### INSTRUCTIONS FOR THE TASK
Revise the material below by replacing "The width and height of the screenshot is" with "The screenshot dimensions are" wherever it occurs, leaving every other character as it is.
-- BEGIN DATA SECTION --
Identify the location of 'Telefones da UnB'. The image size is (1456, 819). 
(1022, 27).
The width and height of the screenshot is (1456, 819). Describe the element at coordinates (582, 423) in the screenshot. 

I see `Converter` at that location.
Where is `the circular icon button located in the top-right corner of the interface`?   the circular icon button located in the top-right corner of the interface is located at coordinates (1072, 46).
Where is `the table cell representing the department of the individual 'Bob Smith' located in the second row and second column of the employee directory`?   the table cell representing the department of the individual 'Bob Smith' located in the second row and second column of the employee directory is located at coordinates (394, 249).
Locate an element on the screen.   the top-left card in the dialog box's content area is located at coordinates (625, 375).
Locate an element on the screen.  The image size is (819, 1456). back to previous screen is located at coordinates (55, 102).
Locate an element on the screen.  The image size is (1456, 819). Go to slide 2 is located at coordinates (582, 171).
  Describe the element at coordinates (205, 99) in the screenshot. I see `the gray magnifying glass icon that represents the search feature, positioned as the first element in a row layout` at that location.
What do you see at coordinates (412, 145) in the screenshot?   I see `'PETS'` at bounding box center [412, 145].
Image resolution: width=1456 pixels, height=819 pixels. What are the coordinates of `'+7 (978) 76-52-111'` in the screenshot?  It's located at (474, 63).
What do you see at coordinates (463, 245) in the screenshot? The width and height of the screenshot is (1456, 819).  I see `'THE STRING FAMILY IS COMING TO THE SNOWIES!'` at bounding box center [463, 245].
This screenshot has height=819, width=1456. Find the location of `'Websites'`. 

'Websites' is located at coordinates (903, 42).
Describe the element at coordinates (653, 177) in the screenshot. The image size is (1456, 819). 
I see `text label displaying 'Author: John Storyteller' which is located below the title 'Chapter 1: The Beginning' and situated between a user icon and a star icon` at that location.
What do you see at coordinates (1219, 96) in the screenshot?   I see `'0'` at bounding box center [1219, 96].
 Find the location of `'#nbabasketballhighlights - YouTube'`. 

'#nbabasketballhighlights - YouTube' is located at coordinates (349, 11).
-- END DATA SECTION --
### TASK OUTPUT
Identify the location of 'Telefones da UnB'. The image size is (1456, 819). 
(1022, 27).
The screenshot dimensions are (1456, 819). Describe the element at coordinates (582, 423) in the screenshot. 

I see `Converter` at that location.
Where is `the circular icon button located in the top-right corner of the interface`?   the circular icon button located in the top-right corner of the interface is located at coordinates (1072, 46).
Where is `the table cell representing the department of the individual 'Bob Smith' located in the second row and second column of the employee directory`?   the table cell representing the department of the individual 'Bob Smith' located in the second row and second column of the employee directory is located at coordinates (394, 249).
Locate an element on the screen.   the top-left card in the dialog box's content area is located at coordinates (625, 375).
Locate an element on the screen.  The image size is (819, 1456). back to previous screen is located at coordinates (55, 102).
Locate an element on the screen.  The image size is (1456, 819). Go to slide 2 is located at coordinates (582, 171).
  Describe the element at coordinates (205, 99) in the screenshot. I see `the gray magnifying glass icon that represents the search feature, positioned as the first element in a row layout` at that location.
What do you see at coordinates (412, 145) in the screenshot?   I see `'PETS'` at bounding box center [412, 145].
Image resolution: width=1456 pixels, height=819 pixels. What are the coordinates of `'+7 (978) 76-52-111'` in the screenshot?  It's located at (474, 63).
What do you see at coordinates (463, 245) in the screenshot? The screenshot dimensions are (1456, 819).  I see `'THE STRING FAMILY IS COMING TO THE SNOWIES!'` at bounding box center [463, 245].
This screenshot has height=819, width=1456. Find the location of `'Websites'`. 

'Websites' is located at coordinates (903, 42).
Describe the element at coordinates (653, 177) in the screenshot. The image size is (1456, 819). 
I see `text label displaying 'Author: John Storyteller' which is located below the title 'Chapter 1: The Beginning' and situated between a user icon and a star icon` at that location.
What do you see at coordinates (1219, 96) in the screenshot?   I see `'0'` at bounding box center [1219, 96].
 Find the location of `'#nbabasketballhighlights - YouTube'`. 

'#nbabasketballhighlights - YouTube' is located at coordinates (349, 11).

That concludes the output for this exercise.